Set the listing down again, exactly as it stands below.

** Opening Data supplied block **

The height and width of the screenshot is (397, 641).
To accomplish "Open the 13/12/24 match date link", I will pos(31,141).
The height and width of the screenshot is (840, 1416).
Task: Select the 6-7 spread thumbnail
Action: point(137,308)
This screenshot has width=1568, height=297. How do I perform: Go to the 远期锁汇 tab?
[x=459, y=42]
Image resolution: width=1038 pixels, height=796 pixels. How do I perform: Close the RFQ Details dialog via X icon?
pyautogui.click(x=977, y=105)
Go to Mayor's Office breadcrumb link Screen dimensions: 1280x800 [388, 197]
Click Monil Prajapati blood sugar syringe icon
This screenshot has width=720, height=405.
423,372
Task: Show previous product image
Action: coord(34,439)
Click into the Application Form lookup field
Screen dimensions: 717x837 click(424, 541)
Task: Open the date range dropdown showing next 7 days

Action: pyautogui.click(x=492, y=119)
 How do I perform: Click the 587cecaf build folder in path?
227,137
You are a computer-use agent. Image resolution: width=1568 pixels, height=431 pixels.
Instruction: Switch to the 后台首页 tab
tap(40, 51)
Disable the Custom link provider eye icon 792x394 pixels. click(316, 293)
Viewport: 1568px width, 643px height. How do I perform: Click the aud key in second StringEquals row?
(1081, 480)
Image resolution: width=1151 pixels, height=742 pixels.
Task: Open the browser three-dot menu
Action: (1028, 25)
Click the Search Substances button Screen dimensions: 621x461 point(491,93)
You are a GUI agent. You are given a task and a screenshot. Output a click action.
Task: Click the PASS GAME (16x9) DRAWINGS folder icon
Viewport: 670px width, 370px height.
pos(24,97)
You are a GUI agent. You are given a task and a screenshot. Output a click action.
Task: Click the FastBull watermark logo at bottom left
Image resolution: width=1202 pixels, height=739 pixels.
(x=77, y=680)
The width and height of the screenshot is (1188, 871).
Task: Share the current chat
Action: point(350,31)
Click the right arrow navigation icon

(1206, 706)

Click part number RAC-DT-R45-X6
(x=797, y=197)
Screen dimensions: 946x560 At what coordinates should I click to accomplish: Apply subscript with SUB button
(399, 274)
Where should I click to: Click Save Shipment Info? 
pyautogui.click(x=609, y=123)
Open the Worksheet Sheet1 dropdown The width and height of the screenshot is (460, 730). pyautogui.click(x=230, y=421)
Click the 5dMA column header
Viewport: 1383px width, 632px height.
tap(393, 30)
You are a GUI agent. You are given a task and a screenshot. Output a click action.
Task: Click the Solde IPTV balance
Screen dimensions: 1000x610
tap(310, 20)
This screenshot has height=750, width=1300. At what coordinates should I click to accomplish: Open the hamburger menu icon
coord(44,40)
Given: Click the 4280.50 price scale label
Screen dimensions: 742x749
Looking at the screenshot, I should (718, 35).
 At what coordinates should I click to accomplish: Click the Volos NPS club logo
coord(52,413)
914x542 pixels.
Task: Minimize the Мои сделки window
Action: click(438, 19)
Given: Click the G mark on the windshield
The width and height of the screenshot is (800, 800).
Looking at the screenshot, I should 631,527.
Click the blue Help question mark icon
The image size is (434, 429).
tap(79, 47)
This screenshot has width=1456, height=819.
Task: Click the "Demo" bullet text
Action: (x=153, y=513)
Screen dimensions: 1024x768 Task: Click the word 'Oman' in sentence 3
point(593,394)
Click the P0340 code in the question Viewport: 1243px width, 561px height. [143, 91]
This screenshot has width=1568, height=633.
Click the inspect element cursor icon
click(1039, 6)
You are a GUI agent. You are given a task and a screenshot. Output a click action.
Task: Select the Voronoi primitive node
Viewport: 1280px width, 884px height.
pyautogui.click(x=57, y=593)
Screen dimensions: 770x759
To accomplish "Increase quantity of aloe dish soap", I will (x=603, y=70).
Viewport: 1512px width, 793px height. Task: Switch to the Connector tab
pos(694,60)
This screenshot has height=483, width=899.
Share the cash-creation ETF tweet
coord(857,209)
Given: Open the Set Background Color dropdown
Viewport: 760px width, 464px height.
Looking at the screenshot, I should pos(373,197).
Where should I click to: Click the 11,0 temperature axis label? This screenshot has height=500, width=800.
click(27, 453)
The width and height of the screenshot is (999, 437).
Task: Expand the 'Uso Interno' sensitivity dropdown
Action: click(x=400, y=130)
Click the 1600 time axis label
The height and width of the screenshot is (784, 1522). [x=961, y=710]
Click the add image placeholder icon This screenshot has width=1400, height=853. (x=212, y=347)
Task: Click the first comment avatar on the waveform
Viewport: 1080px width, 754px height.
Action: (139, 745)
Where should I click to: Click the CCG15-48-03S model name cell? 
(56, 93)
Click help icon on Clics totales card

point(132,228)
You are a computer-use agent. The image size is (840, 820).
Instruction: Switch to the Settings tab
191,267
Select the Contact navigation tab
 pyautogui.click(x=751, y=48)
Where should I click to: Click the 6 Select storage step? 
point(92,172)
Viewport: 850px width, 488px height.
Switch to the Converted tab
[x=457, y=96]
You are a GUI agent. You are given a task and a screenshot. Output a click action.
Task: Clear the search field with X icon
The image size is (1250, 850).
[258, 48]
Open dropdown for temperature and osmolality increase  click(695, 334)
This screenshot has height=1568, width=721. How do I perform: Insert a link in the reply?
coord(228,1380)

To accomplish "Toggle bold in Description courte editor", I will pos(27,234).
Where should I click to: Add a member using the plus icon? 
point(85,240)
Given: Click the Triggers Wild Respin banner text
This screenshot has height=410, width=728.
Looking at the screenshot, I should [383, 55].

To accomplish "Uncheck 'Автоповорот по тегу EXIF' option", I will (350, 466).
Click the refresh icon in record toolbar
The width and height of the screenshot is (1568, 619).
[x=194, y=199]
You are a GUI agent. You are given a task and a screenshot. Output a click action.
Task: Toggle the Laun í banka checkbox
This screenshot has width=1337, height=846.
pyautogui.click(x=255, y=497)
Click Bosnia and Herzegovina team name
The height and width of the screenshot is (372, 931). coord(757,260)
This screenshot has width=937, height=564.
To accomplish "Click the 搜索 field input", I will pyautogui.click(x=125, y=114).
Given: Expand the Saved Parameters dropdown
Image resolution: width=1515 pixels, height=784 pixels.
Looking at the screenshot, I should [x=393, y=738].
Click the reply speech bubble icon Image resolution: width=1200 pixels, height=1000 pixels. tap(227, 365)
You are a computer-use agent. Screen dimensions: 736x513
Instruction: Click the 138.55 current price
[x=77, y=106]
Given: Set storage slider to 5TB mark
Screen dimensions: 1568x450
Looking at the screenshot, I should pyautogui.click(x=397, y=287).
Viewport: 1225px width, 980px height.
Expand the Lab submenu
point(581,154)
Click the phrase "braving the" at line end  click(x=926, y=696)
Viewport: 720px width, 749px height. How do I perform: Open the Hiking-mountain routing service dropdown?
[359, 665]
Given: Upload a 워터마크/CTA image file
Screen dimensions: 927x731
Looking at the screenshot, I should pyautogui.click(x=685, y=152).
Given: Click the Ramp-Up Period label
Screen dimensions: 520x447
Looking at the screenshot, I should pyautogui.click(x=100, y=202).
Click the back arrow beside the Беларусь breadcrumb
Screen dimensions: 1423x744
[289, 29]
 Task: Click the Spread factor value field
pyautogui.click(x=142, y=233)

** Closing Data supplied block **

Written solution:
The height and width of the screenshot is (397, 641).
To accomplish "Open the 13/12/24 match date link", I will pos(31,141).
The height and width of the screenshot is (840, 1416).
Task: Select the 6-7 spread thumbnail
Action: point(137,308)
This screenshot has width=1568, height=297. How do I perform: Go to the 远期锁汇 tab?
[x=459, y=42]
Image resolution: width=1038 pixels, height=796 pixels. How do I perform: Close the RFQ Details dialog via X icon?
pyautogui.click(x=977, y=105)
Go to Mayor's Office breadcrumb link Screen dimensions: 1280x800 [388, 197]
Click Monil Prajapati blood sugar syringe icon
This screenshot has width=720, height=405.
423,372
Task: Show previous product image
Action: coord(34,439)
Click into the Application Form lookup field
Screen dimensions: 717x837 click(424, 541)
Task: Open the date range dropdown showing next 7 days

Action: pyautogui.click(x=492, y=119)
 How do I perform: Click the 587cecaf build folder in path?
227,137
You are a computer-use agent. Image resolution: width=1568 pixels, height=431 pixels.
Instruction: Switch to the 后台首页 tab
tap(40, 51)
Disable the Custom link provider eye icon 792x394 pixels. click(316, 293)
Viewport: 1568px width, 643px height. How do I perform: Click the aud key in second StringEquals row?
(1081, 480)
Image resolution: width=1151 pixels, height=742 pixels.
Task: Open the browser three-dot menu
Action: (1028, 25)
Click the Search Substances button Screen dimensions: 621x461 point(491,93)
You are a GUI agent. You are given a task and a screenshot. Output a click action.
Task: Click the PASS GAME (16x9) DRAWINGS folder icon
Viewport: 670px width, 370px height.
pos(24,97)
You are a GUI agent. You are given a task and a screenshot. Output a click action.
Task: Click the FastBull watermark logo at bottom left
Image resolution: width=1202 pixels, height=739 pixels.
(x=77, y=680)
The width and height of the screenshot is (1188, 871).
Task: Share the current chat
Action: point(350,31)
Click the right arrow navigation icon

(1206, 706)

Click part number RAC-DT-R45-X6
(x=797, y=197)
Screen dimensions: 946x560 At what coordinates should I click to accomplish: Apply subscript with SUB button
(399, 274)
Where should I click to: Click Save Shipment Info? 
pyautogui.click(x=609, y=123)
Open the Worksheet Sheet1 dropdown The width and height of the screenshot is (460, 730). pyautogui.click(x=230, y=421)
Click the 5dMA column header
Viewport: 1383px width, 632px height.
tap(393, 30)
You are a GUI agent. You are given a task and a screenshot. Output a click action.
Task: Click the Solde IPTV balance
Screen dimensions: 1000x610
tap(310, 20)
This screenshot has height=750, width=1300. At what coordinates should I click to accomplish: Open the hamburger menu icon
coord(44,40)
Given: Click the 4280.50 price scale label
Screen dimensions: 742x749
Looking at the screenshot, I should (718, 35).
 At what coordinates should I click to accomplish: Click the Volos NPS club logo
coord(52,413)
914x542 pixels.
Task: Minimize the Мои сделки window
Action: click(438, 19)
Given: Click the G mark on the windshield
The width and height of the screenshot is (800, 800).
Looking at the screenshot, I should 631,527.
Click the blue Help question mark icon
The image size is (434, 429).
tap(79, 47)
This screenshot has width=1456, height=819.
Task: Click the "Demo" bullet text
Action: (x=153, y=513)
Screen dimensions: 1024x768 Task: Click the word 'Oman' in sentence 3
point(593,394)
Click the P0340 code in the question Viewport: 1243px width, 561px height. [143, 91]
This screenshot has width=1568, height=633.
Click the inspect element cursor icon
click(1039, 6)
You are a GUI agent. You are given a task and a screenshot. Output a click action.
Task: Select the Voronoi primitive node
Viewport: 1280px width, 884px height.
pyautogui.click(x=57, y=593)
Screen dimensions: 770x759
To accomplish "Increase quantity of aloe dish soap", I will (x=603, y=70).
Viewport: 1512px width, 793px height. Task: Switch to the Connector tab
pos(694,60)
This screenshot has height=483, width=899.
Share the cash-creation ETF tweet
coord(857,209)
Given: Open the Set Background Color dropdown
Viewport: 760px width, 464px height.
Looking at the screenshot, I should pos(373,197).
Where should I click to: Click the 11,0 temperature axis label? This screenshot has height=500, width=800.
click(27, 453)
The width and height of the screenshot is (999, 437).
Task: Expand the 'Uso Interno' sensitivity dropdown
Action: click(x=400, y=130)
Click the 1600 time axis label
The height and width of the screenshot is (784, 1522). [x=961, y=710]
Click the add image placeholder icon This screenshot has width=1400, height=853. (x=212, y=347)
Task: Click the first comment avatar on the waveform
Viewport: 1080px width, 754px height.
Action: (139, 745)
Where should I click to: Click the CCG15-48-03S model name cell? 
(56, 93)
Click help icon on Clics totales card

point(132,228)
You are a computer-use agent. The image size is (840, 820).
Instruction: Switch to the Settings tab
191,267
Select the Contact navigation tab
 pyautogui.click(x=751, y=48)
Where should I click to: Click the 6 Select storage step? 
point(92,172)
Viewport: 850px width, 488px height.
Switch to the Converted tab
[x=457, y=96]
You are a GUI agent. You are given a task and a screenshot. Output a click action.
Task: Clear the search field with X icon
The image size is (1250, 850).
[258, 48]
Open dropdown for temperature and osmolality increase  click(695, 334)
This screenshot has height=1568, width=721. How do I perform: Insert a link in the reply?
coord(228,1380)

To accomplish "Toggle bold in Description courte editor", I will pos(27,234).
Where should I click to: Add a member using the plus icon? 
point(85,240)
Given: Click the Triggers Wild Respin banner text
This screenshot has height=410, width=728.
Looking at the screenshot, I should [383, 55].

To accomplish "Uncheck 'Автоповорот по тегу EXIF' option", I will (350, 466).
Click the refresh icon in record toolbar
The width and height of the screenshot is (1568, 619).
[x=194, y=199]
You are a GUI agent. You are given a task and a screenshot. Output a click action.
Task: Toggle the Laun í banka checkbox
This screenshot has width=1337, height=846.
pyautogui.click(x=255, y=497)
Click Bosnia and Herzegovina team name
The height and width of the screenshot is (372, 931). coord(757,260)
This screenshot has width=937, height=564.
To accomplish "Click the 搜索 field input", I will pyautogui.click(x=125, y=114).
Given: Expand the Saved Parameters dropdown
Image resolution: width=1515 pixels, height=784 pixels.
Looking at the screenshot, I should [x=393, y=738].
Click the reply speech bubble icon Image resolution: width=1200 pixels, height=1000 pixels. tap(227, 365)
You are a computer-use agent. Screen dimensions: 736x513
Instruction: Click the 138.55 current price
[x=77, y=106]
Given: Set storage slider to 5TB mark
Screen dimensions: 1568x450
Looking at the screenshot, I should pyautogui.click(x=397, y=287).
Viewport: 1225px width, 980px height.
Expand the Lab submenu
point(581,154)
Click the phrase "braving the" at line end  click(x=926, y=696)
Viewport: 720px width, 749px height. How do I perform: Open the Hiking-mountain routing service dropdown?
[359, 665]
Given: Upload a 워터마크/CTA image file
Screen dimensions: 927x731
Looking at the screenshot, I should pyautogui.click(x=685, y=152).
Given: Click the Ramp-Up Period label
Screen dimensions: 520x447
Looking at the screenshot, I should pyautogui.click(x=100, y=202).
Click the back arrow beside the Беларусь breadcrumb
Screen dimensions: 1423x744
[289, 29]
 Task: Click the Spread factor value field
pyautogui.click(x=142, y=233)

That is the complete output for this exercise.